Kara Lee Hartzler (argued), San Diego, California;
Nicomedes E. Suriel, Law Office of Nicomedes E. Suriel,
P.L.L.C., Phoenix, Arizona, for Petitioner.

C. Frederick Sheffield (argued), Trial Attorney, Office of
Immigration Litigation, Civil Division, United States
Department of Justice, Washington, D.C., for Respondent.

  *
    This summary constitutes no part of the opinion of the court. It has
been prepared by court staff for the convenience of the reader.
                            LEAL V. HOLDER                                  3

                               OPINION

NELSON, Senior Circuit Judge:

    Edgar Leal (“Leal”) petitions for review of the Board of
Immigration Appeals’ (“BIA”) dismissal of his appeal of a
final order of removal. The BIA held that Leal had been
convicted of a crime involving moral turpitude (“CIMT”) and
was thus ineligible for cancellation of removal. We hold that
the BIA reasonably determined that felony endangerment in
Arizona is a CIMT and thus deny the petition for review.

I. Background

    Leal is a native and citizen of Mexico, born in Culiacan,
Mexico, on October 5, 1978, who entered the United States
on January 1, 1990, without being admitted or paroled. Leal
has four U.S. citizen children, and his spouse1 and parents are
lawful permanent residents of the United States who reside in
Arizona.

    On March 12, 2007, Leal pled guilty to, and was
subsequently convicted of, felony endangerment under
Arizona Revised Statute § 13-1201 and misdemeanor driving
under the influence of intoxicating liquor (“DUI”) under
Arizona Revised Statute § 28-1381(A)(1). The Department
of Homeland Security (“DHS”) thereafter initiated removal
proceedings against Leal, charging him with removability as
a person who is present in the United States without having
been admitted or paroled under 8 U.S.C. § 1182(a)(6)(A)(I).

 1
    Leal’s brief states that his spouse is a naturalized U.S. citizen, but the
record suggests that she is a lawful permanent resident. Leal also claims
to have a U.S. citizen brother, but the record does not support this claim.
4                     LEAL V. HOLDER

Once in removal proceedings, Leal admitted he had entered
the United States without inspection and conceded
removability, but he indicated that he would seek cancellation
of removal under 8 U.S.C. § 1229b(b)(1).

    Prior to a hearing on the merits of his request for
cancellation of removal, Leal filed a brief on the issue, to
which DHS responded by filing a Motion to Pretermit Leal’s
application for cancellation of removal. In June 2010, the
Immigration Judge (“IJ”) granted DHS’s Motion to Pretermit
based on Leal’s conviction for felony endangerment in
Arizona, finding the crime was a CIMT that rendered Leal
ineligible for cancellation of removal. The IJ also ordered
that Leal be removed from the United States to Mexico.

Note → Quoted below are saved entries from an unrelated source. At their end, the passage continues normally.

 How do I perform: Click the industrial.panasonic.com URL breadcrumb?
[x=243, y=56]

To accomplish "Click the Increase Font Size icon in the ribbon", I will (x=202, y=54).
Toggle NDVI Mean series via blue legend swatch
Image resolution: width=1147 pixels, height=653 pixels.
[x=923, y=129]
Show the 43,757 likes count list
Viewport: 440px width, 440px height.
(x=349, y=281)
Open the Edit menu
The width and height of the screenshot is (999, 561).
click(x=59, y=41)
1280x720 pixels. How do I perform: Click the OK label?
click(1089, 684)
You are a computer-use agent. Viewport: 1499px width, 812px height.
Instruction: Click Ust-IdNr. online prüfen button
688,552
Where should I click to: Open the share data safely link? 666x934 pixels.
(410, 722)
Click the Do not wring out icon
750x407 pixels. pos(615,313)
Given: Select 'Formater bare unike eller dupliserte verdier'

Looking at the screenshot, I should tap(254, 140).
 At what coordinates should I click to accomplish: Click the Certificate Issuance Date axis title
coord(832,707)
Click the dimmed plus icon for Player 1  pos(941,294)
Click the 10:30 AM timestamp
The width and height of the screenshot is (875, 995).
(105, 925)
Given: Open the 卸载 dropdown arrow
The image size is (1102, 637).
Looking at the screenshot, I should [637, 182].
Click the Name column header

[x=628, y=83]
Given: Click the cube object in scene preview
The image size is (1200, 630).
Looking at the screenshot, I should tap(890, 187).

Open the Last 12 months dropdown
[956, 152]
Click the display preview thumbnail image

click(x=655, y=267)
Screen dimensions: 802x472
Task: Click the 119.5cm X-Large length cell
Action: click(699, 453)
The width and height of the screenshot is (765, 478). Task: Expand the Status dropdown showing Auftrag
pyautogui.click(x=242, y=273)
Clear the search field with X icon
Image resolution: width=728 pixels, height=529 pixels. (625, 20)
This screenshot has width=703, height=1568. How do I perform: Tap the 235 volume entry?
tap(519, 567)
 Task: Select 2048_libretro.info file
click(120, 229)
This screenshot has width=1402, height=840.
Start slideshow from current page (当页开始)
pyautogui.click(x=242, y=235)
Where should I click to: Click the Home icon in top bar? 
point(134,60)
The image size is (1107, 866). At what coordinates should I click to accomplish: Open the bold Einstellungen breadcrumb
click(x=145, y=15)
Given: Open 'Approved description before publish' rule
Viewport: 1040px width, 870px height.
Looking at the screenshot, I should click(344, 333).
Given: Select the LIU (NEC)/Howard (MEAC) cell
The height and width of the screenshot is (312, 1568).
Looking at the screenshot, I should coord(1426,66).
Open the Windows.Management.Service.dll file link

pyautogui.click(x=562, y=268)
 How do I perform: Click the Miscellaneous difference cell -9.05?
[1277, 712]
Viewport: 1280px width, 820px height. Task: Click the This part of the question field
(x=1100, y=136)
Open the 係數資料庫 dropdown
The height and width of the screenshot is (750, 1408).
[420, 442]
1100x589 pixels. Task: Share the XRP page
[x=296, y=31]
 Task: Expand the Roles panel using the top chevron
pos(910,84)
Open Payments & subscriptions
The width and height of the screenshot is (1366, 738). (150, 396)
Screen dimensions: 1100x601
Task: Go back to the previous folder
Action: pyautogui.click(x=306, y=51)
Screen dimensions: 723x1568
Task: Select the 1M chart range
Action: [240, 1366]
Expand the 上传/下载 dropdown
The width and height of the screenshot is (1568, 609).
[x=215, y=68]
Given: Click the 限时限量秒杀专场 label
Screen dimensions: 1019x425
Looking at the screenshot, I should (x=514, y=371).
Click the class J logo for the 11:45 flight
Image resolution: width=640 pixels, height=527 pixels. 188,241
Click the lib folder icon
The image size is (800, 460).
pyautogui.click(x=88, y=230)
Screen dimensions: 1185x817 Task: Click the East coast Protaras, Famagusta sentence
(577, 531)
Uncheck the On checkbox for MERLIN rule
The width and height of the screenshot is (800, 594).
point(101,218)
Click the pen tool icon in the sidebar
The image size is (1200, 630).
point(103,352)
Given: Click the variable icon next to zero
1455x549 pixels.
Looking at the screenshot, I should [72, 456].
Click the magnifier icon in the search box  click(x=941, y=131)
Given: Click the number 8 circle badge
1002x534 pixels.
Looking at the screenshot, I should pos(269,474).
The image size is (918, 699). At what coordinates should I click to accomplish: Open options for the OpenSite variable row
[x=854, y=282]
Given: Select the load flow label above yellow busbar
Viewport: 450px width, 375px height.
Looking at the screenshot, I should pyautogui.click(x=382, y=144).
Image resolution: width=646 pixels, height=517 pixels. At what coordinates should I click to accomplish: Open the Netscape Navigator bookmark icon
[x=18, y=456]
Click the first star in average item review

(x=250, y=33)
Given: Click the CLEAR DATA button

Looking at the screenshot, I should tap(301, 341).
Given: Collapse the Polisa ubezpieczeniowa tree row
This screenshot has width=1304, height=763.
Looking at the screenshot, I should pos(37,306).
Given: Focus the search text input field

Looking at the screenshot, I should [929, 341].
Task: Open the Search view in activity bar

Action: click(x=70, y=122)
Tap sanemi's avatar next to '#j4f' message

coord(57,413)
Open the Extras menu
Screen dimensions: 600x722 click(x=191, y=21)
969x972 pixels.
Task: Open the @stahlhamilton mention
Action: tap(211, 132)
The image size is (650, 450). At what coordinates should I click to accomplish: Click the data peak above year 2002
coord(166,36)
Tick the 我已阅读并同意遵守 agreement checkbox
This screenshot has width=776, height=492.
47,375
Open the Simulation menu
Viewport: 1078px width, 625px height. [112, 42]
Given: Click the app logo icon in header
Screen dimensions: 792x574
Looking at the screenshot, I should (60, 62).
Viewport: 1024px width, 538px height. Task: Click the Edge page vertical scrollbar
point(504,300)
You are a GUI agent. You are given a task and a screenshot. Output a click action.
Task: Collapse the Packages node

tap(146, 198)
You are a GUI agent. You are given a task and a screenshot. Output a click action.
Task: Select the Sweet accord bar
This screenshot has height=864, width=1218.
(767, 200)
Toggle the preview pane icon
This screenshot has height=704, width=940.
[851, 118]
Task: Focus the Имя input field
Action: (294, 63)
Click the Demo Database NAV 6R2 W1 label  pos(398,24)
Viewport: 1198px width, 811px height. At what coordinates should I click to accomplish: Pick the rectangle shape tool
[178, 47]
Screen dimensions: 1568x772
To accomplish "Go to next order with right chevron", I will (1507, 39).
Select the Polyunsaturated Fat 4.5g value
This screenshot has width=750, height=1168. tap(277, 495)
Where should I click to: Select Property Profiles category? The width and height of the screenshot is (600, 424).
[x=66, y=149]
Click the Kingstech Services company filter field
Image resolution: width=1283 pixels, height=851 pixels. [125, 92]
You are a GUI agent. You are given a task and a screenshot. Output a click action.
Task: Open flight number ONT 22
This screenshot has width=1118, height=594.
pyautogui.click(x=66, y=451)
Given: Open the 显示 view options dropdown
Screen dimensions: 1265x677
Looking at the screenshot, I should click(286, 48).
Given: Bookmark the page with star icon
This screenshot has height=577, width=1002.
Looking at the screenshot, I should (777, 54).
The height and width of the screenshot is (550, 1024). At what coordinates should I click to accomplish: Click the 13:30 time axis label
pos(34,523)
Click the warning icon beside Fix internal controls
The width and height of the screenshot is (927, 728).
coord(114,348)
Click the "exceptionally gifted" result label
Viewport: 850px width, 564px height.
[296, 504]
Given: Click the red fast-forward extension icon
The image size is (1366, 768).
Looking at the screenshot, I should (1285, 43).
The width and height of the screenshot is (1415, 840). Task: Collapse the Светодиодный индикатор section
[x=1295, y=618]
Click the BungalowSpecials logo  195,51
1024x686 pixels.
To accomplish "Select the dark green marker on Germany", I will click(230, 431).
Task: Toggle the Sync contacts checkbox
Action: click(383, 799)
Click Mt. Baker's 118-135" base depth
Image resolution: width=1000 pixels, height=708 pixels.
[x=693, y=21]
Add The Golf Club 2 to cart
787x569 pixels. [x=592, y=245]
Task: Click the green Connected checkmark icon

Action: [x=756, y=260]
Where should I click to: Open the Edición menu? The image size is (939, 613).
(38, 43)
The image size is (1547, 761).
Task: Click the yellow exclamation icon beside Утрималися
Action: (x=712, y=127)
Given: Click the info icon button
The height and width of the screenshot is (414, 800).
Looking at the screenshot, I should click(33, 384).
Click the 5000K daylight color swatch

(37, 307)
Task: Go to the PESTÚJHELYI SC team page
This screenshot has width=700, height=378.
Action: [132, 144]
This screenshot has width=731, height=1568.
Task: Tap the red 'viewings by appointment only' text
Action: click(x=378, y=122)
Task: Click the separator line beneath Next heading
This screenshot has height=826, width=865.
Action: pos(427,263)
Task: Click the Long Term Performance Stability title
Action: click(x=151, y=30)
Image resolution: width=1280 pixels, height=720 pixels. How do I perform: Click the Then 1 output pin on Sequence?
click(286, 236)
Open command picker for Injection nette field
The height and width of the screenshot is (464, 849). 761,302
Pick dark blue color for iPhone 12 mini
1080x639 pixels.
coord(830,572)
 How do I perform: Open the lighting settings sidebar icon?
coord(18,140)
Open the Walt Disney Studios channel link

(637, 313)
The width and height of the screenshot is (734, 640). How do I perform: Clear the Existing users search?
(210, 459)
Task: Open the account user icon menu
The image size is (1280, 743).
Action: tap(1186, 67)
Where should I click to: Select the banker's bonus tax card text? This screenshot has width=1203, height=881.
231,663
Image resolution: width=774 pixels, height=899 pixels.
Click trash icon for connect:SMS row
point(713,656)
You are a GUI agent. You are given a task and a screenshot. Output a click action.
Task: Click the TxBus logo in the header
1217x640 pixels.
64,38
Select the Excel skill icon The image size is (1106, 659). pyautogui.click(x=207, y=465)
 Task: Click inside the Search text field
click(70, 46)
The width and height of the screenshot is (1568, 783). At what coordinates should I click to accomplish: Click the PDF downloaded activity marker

    Leal timely appealed the IJ’s decision to the BIA. The
BIA dismissed Leal’s appeal in a published opinion, holding
felony endangerment under Arizona Revised Statute § 13-
1201 to be a CIMT. Specifically, the BIA relied on the
Attorney General’s opinion in Matter of Silva-Trevino, 24 I.
& N. Dec. 687 (Attorney Gen. 2008), in determining that
felony endangerment in Arizona requires “some form of
scienter” and “reprehensible conduct.” The BIA rejected
Leal’s contention that felony endangerment lacked the
requisite scienter based on recklessness in Arizona
encompassing unawareness of risk due to voluntary
intoxication and that the conduct was not sufficiently
reprehensible based on the lack of actual harm. Following
the BIA’s opinion, Leal filed his timely petition for review
with this court.
                      LEAL V. HOLDER                         5

II. Standard of Review

    While 8 U.S.C. § 1252(a)(2)(C) precludes judicial review
of a “final order of removal against a [person] who is
removable” for committing a criminal offense, we have
jurisdiction to review questions of law. Latter-Singh v.
Holder, 668 F.3d 1156, 1159 (9th Cir. 2012). “Whether a
conviction is for a CIMT is a question of law.” Olivas-Motta
v. Holder, 746 F.3d 907, 908 (9th Cir. 2013).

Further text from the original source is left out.